Voy a ser sincera y a compartir mi tragedia: borré el documento que tenía con los capítulos escritos y las ideas de lo que tenía pensado para ellos, y de lo único que me acuerdo es de la idea principal, así que voy haciendo lo que puedo con eso y voy rezando de mientras.
Son tres - Nunca quedarse atrás
Si mira las espaldas o si es que nunca se giran a verla o si es que andan y andan y siguen andando y creen que ella les sigue el ritmo, pasos rápidos y seguros y ninguna duda en la mente o en el corazón; o si es que ellos saben mejor que ella y saben que cada vez que paren o que se giren, ella va estar de ahí, cabello corto sobre los hombros y espalda recta, puños relajados a cada lado de su cuerpo con los que podría romper una montaña o desviar un río o sentir la tierra partirse debajo de ella y tragarse a quién se ponga delante de ellos. De todos ellos.
A Sakura le gustaría ser como otra persona, a veces. Como Ino, cuyas flores era las más hermosas de la clase. Como Shikamaru, que se dormía en las lecciones que le aburrían mientras ella se las tragaba y seguía tomando apuntes para temario que ya se había aprendido de memoria por su cuenta.
Pero Sakura no es ni Ino ni Shikamaru.
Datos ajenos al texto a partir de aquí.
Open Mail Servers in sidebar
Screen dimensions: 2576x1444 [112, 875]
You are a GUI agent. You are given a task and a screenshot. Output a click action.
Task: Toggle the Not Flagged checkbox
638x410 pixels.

Y ya está bien, ¿no? Sakura es lista igualmente. Sakura es fuerte igualmente, no como algunos de los ninjas que vienen a ella cuando está de guardia en el hospital, con la piel de los nudillos ensangrentada y rota que ella debe curar mientras Tsunade le da lecciones y ella debate si debería asegurarse que el paciente no tenga más heridas o si puede fiarse cuando promete que no.
De Kakashi no se fiaría. Él mentiría sí o sí. De Naruto lo comprobaría igual, porque su capacidad regenerativa es increíble y prefiere asegurarse de que todo esté bien a que a Naruto algo se le haya pasado por alto. Yamato es el único al que se cree cuando le dice que no tiene ninguna herida, porque también es el único que parece entender la importancia de mantener un cuerpo saludable. A Sai ni le preguntaría, porque no hay manera de entenderlo y no se fia de lo que Sai entiende por una herida que necesite curarse y una que no, porque no se fia de la capacidad de Sai de ser normal.
Y Sasuke; Sakura se pregunta que haría con Sasuke, a veces. Si sería como Kakashi, el alumno predilecto que sigue los pasos del maestro. Si sería como Naruto, los dos rivales que se parecen más de lo que quieren admitir. Si sería como Yamato, responsable. Si sería como Sai, simplemente raro. Sakura se lo imagina a veces, echándole en falta.